DNA and chess

Discuss anything you like about chess related matters in this forum.
PeterTurland
Posts: 541
Joined: Sat Dec 01, 2007 10:03 pm
Location: Leicester

DNA and chess

Post by PeterTurland » Tue May 06, 2014 9:02 pm

Hello,

I've sort of thought for ages, there is something about chess and human conciousness that connects on a very deep level.

There is a deep connection between chess and DNA, that I don't think has been truly analysed yet.

2^2^2^2 = 64

Robert Stokes
Posts: 119
Joined: Sun Mar 06, 2011 4:51 pm

Re: DNA and chess

Post by Robert Stokes » Tue May 06, 2014 10:25 pm

I don't know why the mathematical statement on the last line is there or what it has to do with chess but I should point out that it is ambiguous as well as incorrect.

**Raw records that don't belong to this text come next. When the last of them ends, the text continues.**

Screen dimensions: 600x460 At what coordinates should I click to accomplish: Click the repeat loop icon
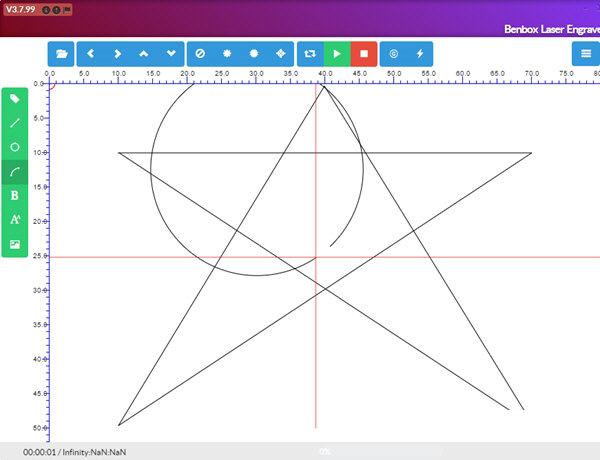[x=310, y=53]
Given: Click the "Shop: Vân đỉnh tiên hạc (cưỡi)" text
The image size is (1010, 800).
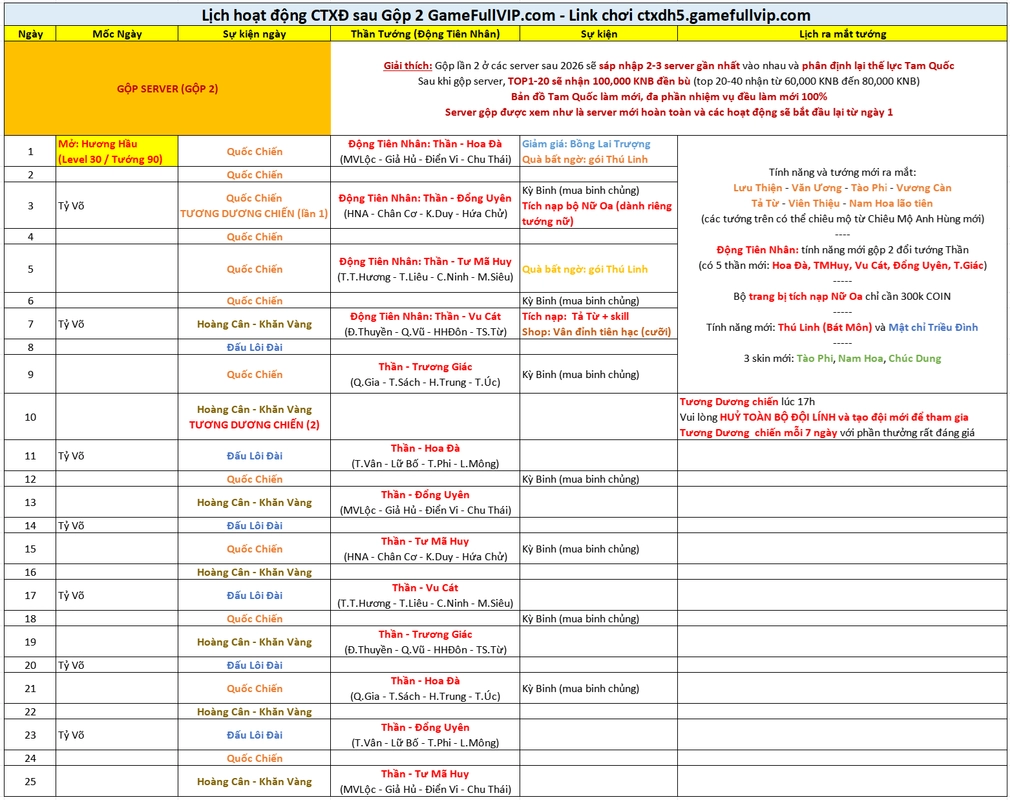Looking at the screenshot, I should 596,332.
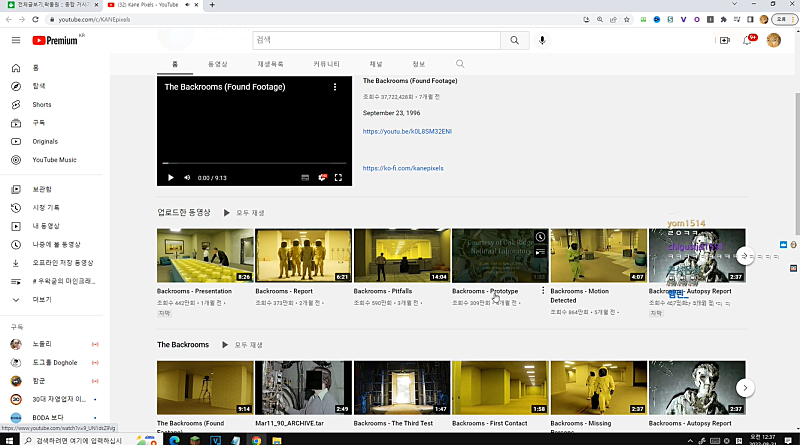Search within channel using magnifier icon
Image resolution: width=800 pixels, height=445 pixels.
460,64
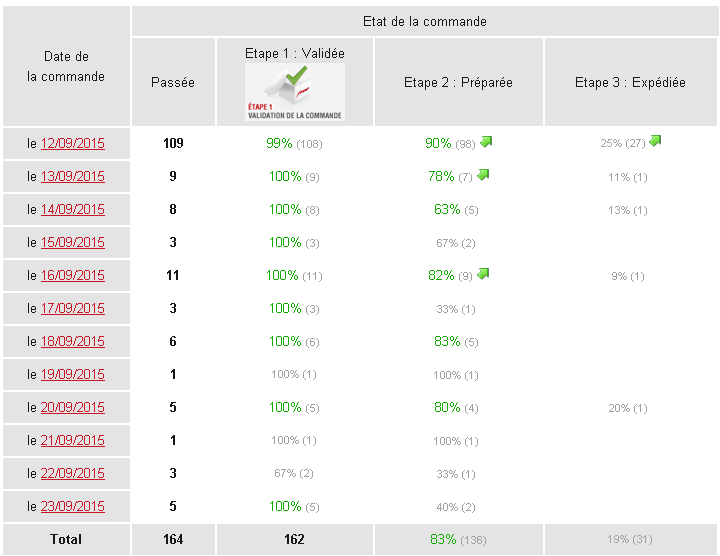Open the 23/09/2015 date link
The image size is (720, 556).
(72, 507)
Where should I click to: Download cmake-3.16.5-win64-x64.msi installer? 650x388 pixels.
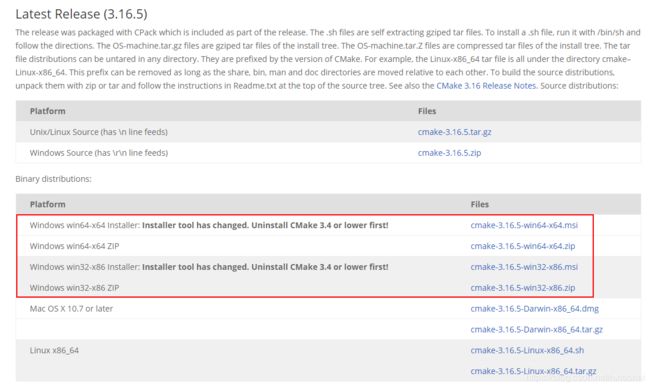[x=524, y=225]
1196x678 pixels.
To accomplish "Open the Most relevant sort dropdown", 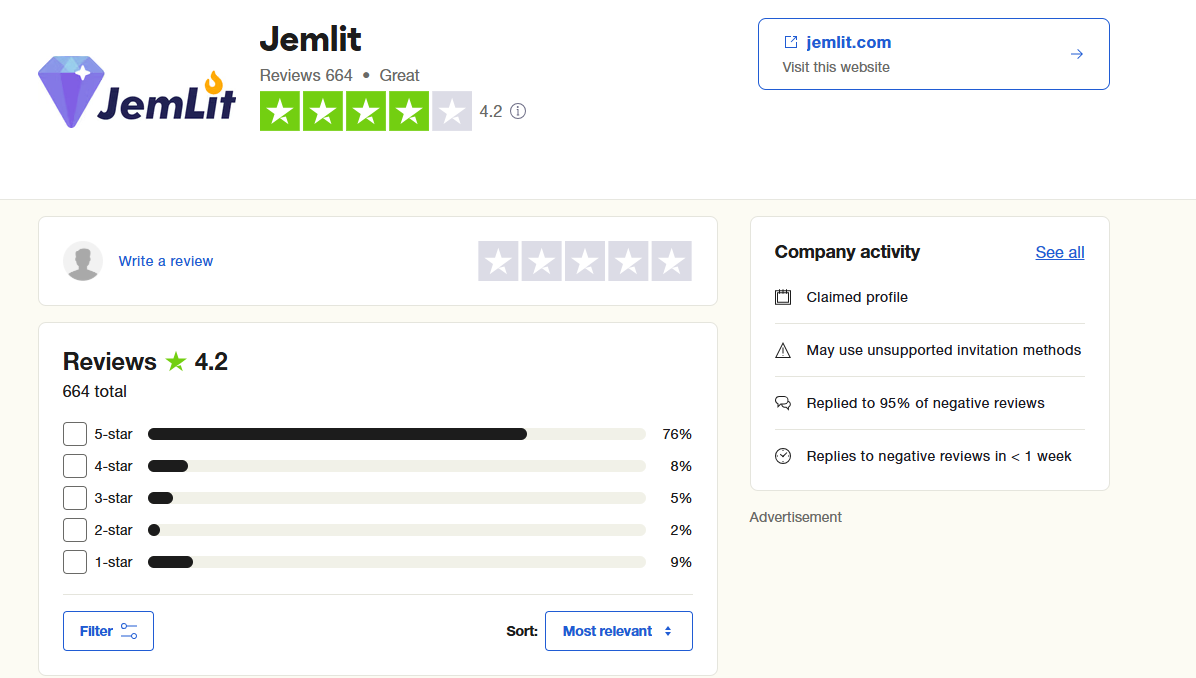I will tap(619, 631).
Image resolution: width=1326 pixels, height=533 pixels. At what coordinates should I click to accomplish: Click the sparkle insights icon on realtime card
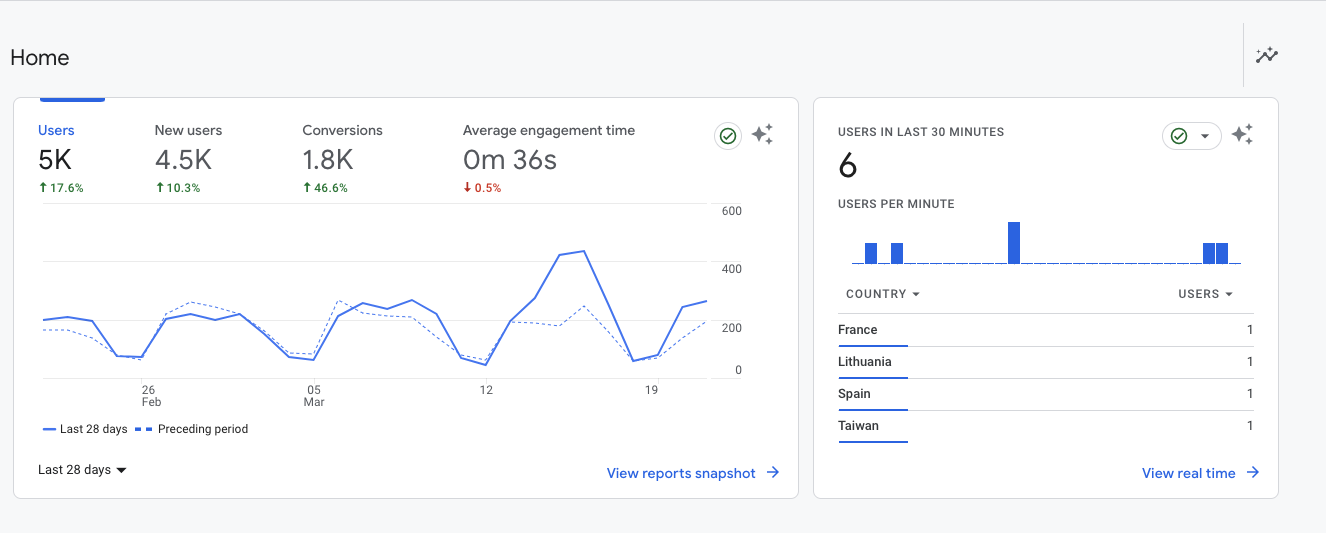[x=1242, y=135]

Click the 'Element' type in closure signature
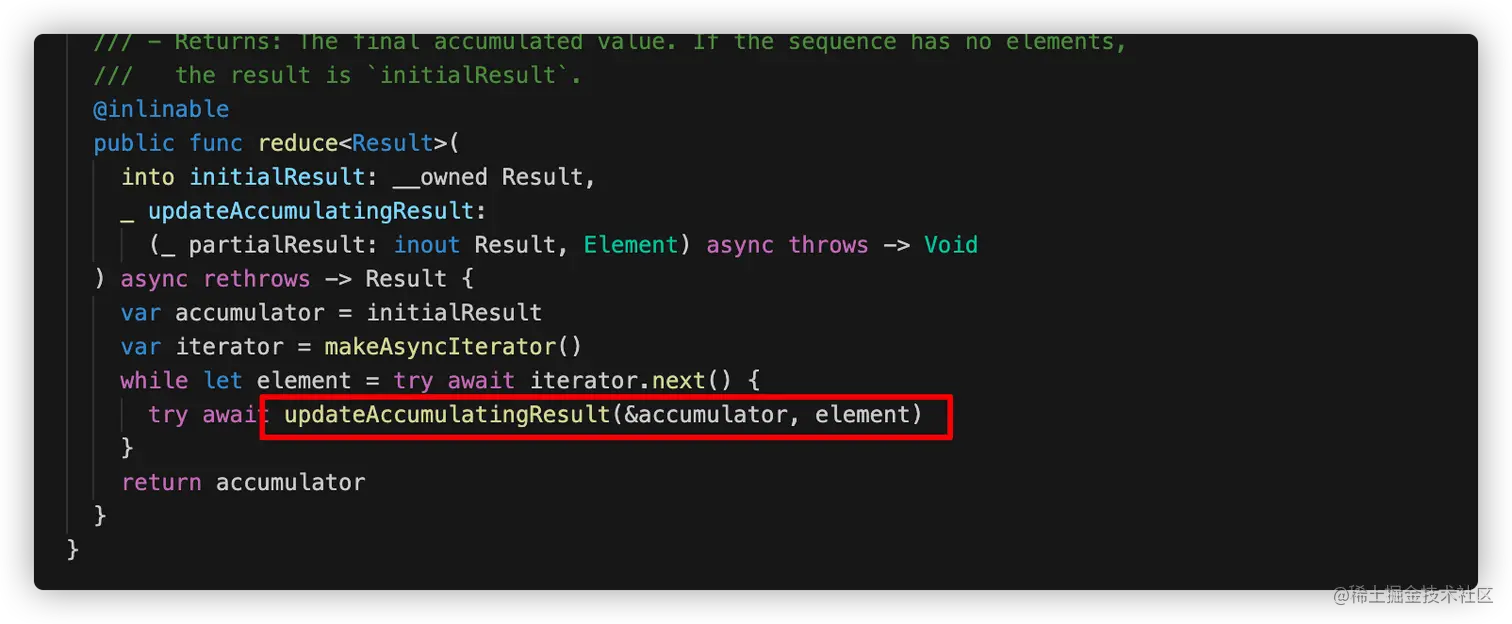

To be unambiguous it needs brackets because:-

2^(2^(2^2)) = 65536

((2^2)^2)^2 = 256

I don't think there is any way of putting brackets in that makes it give a total of 64.

Neill Cooper
Posts: 1300
Joined: Sun Feb 24, 2008 4:43 pm
Location: Cumbria

Re: DNA and chess

Post by Neill Cooper » Tue May 06, 2014 10:54 pm

Perhaps he meant the way that the three base sequence in DNA gives 4^3=64 possible codons, more than enough for the 20 amino acids and the stop codons.

PeterTurland
Posts: 541
Joined: Sat Dec 01, 2007 10:03 pm
Location: Leicester

Re: DNA and chess

Post by PeterTurland » Wed May 07, 2014 8:39 am

Neill Cooper wrote:Perhaps he meant the way that the three base sequence in DNA gives 4^3=64 possible codons, more than enough for the 20 amino acids and the stop codons.
Yeah you got me Neill. I left school at 15 not realizing I had a brain :)

I'm given to understand the size of the human genome is 3.2Gb, with my limited understanding, this seems to suggest that you could fit our entire genome on a DVD! The compression is mindboggling. Perhaps it's the complexity of chess, with its seeming surface simplicity of only 6 different kinds of piece and 64 squares resonates somehow with the way our minds work. How else can you explain the extraordinary phenomena of a four year old Susan Polgar, beating much older people, except by saying there is something intrinsic about chess and what our neurons get up to?